Brad DeLong is a flip flopper

He radically reverses his views on semantics and, indeed, on the very nature of truth. This post argues directly against this post.
Worst of all both posts are criticizing Matthew Yglesias.

Now Brad writes

"Yglesias believes that the words the neoconservatives spout are right "at the appropriate level of abstraction" because he is not yet old enough to have recognized that when neoconservatives use words, they do not mean what Yglesias thinks they mean. "


which is an attack on the views of Brad Delong who wrote

Matthew (and Atrios) are correct: the esoteric meaning of Hoagland's columns is
often very different from the exoteric meaning--and it is reasonably clear to me
that Hoagland believes in the esoteric meanings that are, as Matthew puts it,
hidden under "this veneer of reasonableness."
But where does Matthew get off saying that the unreasonable esoteric meaning is what the column is "actually about"? 99 out of 100 readers don't get the unreasonable esoteric meaning; what they get is the reasonable exoteric meaning. And isn't the important article not
the one that the writer writes, but he one that the reader reads?
I think Matthew Yglesias has mistaken the nature of reality.

Poor Matt, he spent 4 years studying philosophy and when he is not confused about the meanings of words he has mistaken the nature of reality. He has to fall into one or the other error whenever someone makes a statement with an esoteric meaning different from the exoteric meaning.

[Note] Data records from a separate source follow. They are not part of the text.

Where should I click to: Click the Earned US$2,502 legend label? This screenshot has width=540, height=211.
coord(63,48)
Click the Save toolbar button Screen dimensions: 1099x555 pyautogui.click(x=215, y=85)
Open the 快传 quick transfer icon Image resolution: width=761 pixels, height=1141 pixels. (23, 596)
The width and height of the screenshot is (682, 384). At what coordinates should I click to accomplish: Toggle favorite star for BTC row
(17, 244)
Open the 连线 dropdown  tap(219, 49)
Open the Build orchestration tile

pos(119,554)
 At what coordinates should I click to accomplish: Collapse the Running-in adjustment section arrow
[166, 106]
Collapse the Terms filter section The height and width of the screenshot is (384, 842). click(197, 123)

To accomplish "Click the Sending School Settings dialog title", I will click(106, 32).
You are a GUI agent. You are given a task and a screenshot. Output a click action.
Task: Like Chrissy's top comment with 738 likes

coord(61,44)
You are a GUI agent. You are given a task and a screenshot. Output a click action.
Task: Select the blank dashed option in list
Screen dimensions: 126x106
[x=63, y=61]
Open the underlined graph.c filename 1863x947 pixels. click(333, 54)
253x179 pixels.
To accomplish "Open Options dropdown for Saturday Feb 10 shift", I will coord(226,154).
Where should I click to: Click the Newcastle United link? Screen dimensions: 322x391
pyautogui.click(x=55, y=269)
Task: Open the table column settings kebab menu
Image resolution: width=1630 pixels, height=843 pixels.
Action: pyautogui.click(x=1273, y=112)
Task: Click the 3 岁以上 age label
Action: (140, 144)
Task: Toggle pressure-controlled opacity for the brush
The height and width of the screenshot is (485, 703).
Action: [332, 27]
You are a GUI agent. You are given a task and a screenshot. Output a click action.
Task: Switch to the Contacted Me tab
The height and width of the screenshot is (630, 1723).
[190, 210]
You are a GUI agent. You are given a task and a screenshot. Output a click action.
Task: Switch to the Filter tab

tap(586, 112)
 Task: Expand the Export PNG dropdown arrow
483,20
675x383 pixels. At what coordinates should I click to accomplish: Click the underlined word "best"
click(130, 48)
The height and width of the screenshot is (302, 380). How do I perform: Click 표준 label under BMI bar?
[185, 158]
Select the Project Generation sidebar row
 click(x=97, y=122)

Now I agree with Brad that Matthew Yglesias is very young. Therefore he may be impressionable. I think Brad should consider the possibility that Matthew Yglesias has been lead astray on the issue of whether words mean what the dictionary says they mean because he was convinced by Brad's argument that the exoteric meaning is the true meaning. Indeed he responded to Brad's first critique by writing "Perhaps Brad is correct. Still, a writer ought to say what he means."